Patents have become one of the biggest new corporate battleground in the past few years, with companies like, Apple and Samsung at each other's throats in the court room, battling it out over who has the right to produce technology based around vague and general patents. When you can potentially receive pay outs for every product your competitor has ever sold, or stop them from selling anything in the future, it makes sense financially – especially for the lawyers – but it's no good for innovation. With that in mind, Tesla, the electric car maker, has announced that all its patents will now be open source. No developer with good intentions, will be stopped from using one of those patents.
“Tesla Motors was created to accelerate the advent of sustainable transport. If we clear a path to the creation of compelling electric vehicles, but then lay intellectual property landmines behind us to inhibit others, we are acting in a manner contrary to that goal,” said CEO of Tesla, Elon Musk, in a statement.
In the spirit of the “open source movement,” Musk said that going forward: “Tesla will not initiate patent lawsuits against anyone who, in good faith, wants to use our technology.”

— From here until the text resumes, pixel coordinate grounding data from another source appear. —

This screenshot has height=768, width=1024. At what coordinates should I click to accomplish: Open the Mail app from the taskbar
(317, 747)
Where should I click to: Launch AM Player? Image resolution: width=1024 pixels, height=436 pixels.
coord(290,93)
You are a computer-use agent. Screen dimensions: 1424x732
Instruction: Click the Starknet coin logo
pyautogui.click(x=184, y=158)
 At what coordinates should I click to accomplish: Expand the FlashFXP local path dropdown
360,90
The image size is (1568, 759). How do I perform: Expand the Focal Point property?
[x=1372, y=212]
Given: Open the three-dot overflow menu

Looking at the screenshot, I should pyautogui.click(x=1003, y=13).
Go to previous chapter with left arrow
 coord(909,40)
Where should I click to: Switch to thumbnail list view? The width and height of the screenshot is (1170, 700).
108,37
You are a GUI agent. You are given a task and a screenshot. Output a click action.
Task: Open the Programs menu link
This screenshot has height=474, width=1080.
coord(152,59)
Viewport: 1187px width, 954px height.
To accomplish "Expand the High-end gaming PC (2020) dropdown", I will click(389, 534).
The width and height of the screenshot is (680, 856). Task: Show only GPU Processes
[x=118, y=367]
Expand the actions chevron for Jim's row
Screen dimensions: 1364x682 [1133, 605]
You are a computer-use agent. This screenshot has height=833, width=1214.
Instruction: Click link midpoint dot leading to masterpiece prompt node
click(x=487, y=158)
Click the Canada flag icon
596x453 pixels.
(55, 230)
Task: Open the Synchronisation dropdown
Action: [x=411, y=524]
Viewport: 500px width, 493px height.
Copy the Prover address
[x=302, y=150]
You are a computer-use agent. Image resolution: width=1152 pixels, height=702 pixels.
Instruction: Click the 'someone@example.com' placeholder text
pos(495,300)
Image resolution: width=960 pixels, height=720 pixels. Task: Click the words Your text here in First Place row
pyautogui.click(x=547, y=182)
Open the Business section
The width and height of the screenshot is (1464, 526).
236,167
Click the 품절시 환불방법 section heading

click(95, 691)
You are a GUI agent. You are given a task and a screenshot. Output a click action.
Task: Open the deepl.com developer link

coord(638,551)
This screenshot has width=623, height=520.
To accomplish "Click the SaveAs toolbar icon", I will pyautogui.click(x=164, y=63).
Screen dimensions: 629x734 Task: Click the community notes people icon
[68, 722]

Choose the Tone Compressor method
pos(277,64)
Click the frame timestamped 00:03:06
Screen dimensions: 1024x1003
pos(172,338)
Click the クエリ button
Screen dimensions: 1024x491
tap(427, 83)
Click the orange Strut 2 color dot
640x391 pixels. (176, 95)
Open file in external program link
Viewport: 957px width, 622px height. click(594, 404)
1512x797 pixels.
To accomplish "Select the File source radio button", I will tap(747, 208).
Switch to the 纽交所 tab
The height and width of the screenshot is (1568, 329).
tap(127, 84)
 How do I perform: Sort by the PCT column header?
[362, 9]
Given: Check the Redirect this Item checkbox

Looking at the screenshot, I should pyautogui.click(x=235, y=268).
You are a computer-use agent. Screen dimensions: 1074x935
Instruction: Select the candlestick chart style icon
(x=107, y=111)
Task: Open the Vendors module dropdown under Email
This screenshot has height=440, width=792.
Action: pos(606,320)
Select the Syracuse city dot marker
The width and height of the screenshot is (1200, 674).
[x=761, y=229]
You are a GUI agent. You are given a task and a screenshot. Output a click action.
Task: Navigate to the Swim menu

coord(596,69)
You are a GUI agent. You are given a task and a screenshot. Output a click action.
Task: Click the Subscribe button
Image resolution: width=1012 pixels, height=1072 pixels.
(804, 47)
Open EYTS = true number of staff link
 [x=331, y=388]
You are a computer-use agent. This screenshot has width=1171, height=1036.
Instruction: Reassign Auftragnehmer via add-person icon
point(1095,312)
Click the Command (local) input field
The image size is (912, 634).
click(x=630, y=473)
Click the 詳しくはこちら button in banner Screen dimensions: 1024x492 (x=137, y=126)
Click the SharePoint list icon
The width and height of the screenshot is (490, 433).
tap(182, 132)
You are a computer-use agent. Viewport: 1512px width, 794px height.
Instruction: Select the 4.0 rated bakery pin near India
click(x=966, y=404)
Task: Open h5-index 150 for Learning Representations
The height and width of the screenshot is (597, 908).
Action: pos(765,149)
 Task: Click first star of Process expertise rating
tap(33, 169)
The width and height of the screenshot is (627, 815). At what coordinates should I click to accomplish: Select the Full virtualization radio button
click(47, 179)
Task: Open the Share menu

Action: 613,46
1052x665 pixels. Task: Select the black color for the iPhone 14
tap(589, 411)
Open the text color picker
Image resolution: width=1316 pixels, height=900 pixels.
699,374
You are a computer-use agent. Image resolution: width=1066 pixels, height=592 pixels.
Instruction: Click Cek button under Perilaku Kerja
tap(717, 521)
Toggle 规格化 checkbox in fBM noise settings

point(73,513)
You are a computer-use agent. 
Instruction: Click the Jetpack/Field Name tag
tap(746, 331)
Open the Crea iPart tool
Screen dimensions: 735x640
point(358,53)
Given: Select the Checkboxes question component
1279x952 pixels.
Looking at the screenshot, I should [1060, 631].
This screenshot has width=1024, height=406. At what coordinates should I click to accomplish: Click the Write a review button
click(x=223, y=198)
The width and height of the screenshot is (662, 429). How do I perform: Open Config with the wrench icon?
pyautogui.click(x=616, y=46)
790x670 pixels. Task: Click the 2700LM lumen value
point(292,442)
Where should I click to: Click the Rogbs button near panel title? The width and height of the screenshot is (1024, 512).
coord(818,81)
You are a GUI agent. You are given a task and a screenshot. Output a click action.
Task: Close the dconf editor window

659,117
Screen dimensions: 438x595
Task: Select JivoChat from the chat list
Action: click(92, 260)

His main reason for opening up all of Tesla's many hundreds of patents to its competitors, is to encourage the rest of the industry to invest more in zero emission vehicles and help them account for more than a fraction of a per cent of the total car market. While Tesla has made great in-roads in the field, improving battery life, charging times and stability, we're still a long way off a vehicle that has comparable performance, refill/charge times and travel distance as gasolene powered cars, for the same sort of costs. Opening up Tesla's patents could help change that.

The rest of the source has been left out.